3. Ruang Lingkup Penerima
- Amnesti merupakan pengampunan hukum yang dapat diberikan secara kolektif kepada sekelompok besar orang, sebagaimana terlihat dalam kasus Hasto dan ribuan orang lainnya yang mendapat perlindungan hukum secara bersamaan. Dalam praktiknya, amnesti lebih menekankan pada penghapusan tuntutan pidana demi kepentingan umum.
- Abolisi cenderung bersifat individual dan diberikan secara selektif berdasarkan pertimbangan khusus terhadap suatu kasus, seperti yang terjadi pada Tom Lembong. Abolisi menyoroti penghentian proses hukum atas pertimbangan keadilan atau politik dalam satu kasus tertentu.
4. Tujuan Pemberian
- Amnesti kerap digunakan dalam konteks rekonsiliasi politik, kepentingan nasional, atau upaya menciptakan kedamaian di tengah konflik. Kebijakan ini sering kali menjadi jalan tengah untuk meredakan ketegangan dan membuka ruang dialog, terutama ketika negara menghadapi situasi genting yang membutuhkan penyelesaian kolektif.
- Abolisiditerapkan untuk menghentikan proses hukum atas perkara-perkara yang dianggap tidak lagi relevan secara politik atau justru berpotensi menimbulkan gangguan terhadap stabilitas negara. Dalam hal ini, abolisi menjadi alat strategis bagi pemerintah untuk menjaga ketertiban dan menghindari eskalasi konflik yang tidak produktif.
Dasar Hukum Amnesti dan Abolisi
Pemberian amnesti dan abolisi diatur oleh:
- Pasal 14 ayat (2) UUD 1945: “Presiden memberi amnesti dan abolisi dengan memperhatikan pertimbangan Dewan Perwakilan Rakyat.”

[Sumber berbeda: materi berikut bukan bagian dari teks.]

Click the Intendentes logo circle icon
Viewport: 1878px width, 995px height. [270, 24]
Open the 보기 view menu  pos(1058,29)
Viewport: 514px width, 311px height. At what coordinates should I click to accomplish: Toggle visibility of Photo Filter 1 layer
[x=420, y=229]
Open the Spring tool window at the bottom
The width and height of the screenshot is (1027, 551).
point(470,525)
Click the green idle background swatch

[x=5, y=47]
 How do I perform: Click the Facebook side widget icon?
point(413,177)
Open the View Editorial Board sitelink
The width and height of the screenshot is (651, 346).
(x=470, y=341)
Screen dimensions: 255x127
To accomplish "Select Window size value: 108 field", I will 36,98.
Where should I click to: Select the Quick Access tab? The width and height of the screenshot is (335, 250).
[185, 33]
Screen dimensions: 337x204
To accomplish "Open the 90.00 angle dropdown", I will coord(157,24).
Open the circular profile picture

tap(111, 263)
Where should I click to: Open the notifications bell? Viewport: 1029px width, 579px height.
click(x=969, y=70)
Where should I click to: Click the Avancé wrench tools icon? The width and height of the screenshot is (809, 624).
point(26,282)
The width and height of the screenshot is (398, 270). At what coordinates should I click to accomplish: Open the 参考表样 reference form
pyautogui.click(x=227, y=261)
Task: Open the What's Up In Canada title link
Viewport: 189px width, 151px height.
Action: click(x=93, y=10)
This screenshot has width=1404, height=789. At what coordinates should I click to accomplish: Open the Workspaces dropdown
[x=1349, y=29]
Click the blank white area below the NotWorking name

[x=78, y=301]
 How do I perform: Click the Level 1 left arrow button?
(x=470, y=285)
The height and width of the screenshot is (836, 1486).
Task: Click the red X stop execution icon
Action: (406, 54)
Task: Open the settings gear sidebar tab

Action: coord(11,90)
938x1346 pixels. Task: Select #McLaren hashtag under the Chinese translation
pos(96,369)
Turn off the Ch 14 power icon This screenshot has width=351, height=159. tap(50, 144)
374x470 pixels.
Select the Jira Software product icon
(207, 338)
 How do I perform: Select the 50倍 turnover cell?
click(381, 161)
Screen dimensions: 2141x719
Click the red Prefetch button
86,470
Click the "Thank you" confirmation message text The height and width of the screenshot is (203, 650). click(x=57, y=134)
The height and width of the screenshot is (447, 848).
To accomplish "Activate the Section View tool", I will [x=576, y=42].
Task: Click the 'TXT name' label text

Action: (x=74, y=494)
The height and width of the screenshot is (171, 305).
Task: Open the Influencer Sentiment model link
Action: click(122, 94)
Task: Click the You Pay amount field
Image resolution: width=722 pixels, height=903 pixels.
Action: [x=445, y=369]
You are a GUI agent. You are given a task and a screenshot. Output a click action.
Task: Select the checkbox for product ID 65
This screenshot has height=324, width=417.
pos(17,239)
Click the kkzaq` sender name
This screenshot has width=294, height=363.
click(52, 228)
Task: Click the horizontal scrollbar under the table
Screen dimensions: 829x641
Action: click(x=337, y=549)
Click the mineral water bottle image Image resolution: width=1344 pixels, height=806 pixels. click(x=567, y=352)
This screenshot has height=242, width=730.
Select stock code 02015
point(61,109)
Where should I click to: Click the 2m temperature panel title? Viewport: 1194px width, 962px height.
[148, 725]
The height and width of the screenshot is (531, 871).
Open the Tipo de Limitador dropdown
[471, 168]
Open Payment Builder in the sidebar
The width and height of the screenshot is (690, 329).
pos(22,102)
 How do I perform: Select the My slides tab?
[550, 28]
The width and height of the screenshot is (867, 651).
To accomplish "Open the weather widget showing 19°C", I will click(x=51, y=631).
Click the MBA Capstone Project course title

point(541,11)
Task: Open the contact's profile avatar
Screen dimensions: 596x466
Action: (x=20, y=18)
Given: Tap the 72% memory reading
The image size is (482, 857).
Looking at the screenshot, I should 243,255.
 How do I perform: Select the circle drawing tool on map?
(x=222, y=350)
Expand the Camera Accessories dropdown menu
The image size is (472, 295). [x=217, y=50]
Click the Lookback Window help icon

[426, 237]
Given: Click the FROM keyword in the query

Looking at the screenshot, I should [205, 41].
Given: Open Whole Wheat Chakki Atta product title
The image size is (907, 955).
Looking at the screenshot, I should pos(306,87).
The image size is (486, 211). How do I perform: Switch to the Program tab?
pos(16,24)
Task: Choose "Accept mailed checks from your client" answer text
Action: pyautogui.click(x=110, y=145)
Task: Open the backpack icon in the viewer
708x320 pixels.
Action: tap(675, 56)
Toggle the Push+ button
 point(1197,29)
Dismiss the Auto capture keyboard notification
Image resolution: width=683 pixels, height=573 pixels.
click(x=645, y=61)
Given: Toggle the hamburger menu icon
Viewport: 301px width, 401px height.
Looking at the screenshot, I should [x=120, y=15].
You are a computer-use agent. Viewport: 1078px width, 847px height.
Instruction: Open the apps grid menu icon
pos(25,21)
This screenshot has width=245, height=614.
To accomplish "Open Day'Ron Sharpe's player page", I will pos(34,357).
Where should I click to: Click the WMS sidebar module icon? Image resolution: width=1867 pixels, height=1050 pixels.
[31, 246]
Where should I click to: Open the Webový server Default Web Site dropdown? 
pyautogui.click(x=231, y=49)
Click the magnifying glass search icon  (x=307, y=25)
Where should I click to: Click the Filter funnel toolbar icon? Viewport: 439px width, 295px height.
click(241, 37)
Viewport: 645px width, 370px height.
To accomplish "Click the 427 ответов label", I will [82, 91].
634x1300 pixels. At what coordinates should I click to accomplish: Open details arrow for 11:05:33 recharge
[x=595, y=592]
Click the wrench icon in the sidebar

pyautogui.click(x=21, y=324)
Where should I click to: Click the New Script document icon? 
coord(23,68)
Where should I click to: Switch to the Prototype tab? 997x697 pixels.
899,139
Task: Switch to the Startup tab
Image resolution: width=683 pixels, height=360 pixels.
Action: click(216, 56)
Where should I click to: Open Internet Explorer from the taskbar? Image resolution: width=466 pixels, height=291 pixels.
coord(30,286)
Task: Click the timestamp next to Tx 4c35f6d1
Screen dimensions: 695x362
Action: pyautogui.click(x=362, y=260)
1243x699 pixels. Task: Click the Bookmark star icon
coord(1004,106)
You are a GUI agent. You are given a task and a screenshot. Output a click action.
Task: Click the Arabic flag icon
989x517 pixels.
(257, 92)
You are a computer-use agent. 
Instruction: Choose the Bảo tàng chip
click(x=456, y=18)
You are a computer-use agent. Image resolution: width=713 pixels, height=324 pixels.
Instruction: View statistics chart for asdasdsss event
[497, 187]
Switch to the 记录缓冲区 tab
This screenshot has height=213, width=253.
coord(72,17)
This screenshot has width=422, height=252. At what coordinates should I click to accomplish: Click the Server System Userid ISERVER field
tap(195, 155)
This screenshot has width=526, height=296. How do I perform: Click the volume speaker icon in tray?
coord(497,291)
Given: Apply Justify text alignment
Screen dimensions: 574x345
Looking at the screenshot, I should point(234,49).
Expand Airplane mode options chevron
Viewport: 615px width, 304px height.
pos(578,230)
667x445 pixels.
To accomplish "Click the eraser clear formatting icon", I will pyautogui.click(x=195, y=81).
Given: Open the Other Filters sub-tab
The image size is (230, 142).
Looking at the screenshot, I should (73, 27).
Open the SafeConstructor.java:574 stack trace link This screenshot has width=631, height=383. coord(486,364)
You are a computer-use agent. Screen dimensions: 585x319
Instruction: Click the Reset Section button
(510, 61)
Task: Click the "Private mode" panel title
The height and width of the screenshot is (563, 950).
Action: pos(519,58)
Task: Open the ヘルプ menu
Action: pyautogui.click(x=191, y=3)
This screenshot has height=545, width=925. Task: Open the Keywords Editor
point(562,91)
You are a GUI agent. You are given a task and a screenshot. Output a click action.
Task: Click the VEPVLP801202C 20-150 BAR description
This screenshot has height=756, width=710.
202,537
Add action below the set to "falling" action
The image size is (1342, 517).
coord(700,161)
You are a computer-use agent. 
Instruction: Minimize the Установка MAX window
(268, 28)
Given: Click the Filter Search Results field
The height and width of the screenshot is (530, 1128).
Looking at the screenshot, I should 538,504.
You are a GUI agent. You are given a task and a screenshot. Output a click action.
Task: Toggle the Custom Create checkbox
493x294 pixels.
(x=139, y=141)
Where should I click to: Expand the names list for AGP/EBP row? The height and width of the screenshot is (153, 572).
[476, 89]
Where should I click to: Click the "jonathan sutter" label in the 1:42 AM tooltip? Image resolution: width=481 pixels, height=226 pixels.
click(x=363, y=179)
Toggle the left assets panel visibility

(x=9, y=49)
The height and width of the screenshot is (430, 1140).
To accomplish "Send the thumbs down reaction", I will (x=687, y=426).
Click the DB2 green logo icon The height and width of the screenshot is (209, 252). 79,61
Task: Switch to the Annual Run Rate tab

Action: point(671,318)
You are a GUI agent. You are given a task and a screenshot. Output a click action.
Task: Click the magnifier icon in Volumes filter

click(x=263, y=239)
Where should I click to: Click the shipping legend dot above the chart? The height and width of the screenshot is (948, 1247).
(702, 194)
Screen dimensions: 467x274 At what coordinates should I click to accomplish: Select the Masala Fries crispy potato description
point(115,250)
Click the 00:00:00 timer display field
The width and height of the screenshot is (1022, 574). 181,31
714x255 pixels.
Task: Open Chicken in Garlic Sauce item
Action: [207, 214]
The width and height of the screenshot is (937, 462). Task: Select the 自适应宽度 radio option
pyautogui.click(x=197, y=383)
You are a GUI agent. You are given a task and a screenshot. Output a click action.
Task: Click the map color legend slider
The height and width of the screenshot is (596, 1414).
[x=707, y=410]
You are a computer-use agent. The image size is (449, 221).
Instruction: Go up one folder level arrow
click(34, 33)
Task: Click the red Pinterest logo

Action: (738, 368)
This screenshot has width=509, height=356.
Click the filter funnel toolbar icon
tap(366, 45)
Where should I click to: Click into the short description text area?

- Undang-Undang Darurat Nomor 11 Tahun 1954: Menyebutkan bahwa Presiden dapat memberikan amnesti dan abolisi demi kepentingan negara.
UU Darurat ini menjelaskan lebih lanjut bahwa:
- Amnesti menghapus semua akibat hukum pidana, termasuk vonis yang telah dijatuhkan.
- Abolisi menghentikan proses hukum sebelum sampai pada vonis atau keputusan akhir.
Kesimpulan
Melalui kasus Tom Lembong dan Hasto Kristiyanto, kita bisa menyimpulkan bahwa:
- Amnesti diberikan kepada mereka yang sudah divonis, dan bertujuan untuk menghapus semua konsekuensi hukumnya.
- Abolisi diberikan kepada mereka yang masih dalam proses hukum, untuk menghentikan penuntutan sebelum putusan akhir.
- Keduanya merupakan hak prerogatif Presiden yang memerlukan persetujuan DPR, dan diatur dalam UUD 1945 serta UU Darurat Nomor 11 Tahun 1954.
- Amnesti bersifat luas dan kolektif, sedangkan abolisi bersifat spesifik dan individual.
Dengan memahami perbedaan ini, masyarakat bisa lebih kritis dalam menyikapi kebijakan Presiden yang melibatkan hak-hak prerogatif dalam sistem hukum. Tak hanya sekadar keputusan politik, tetapi juga soal ketepatan prosedur dan keadilan substantif.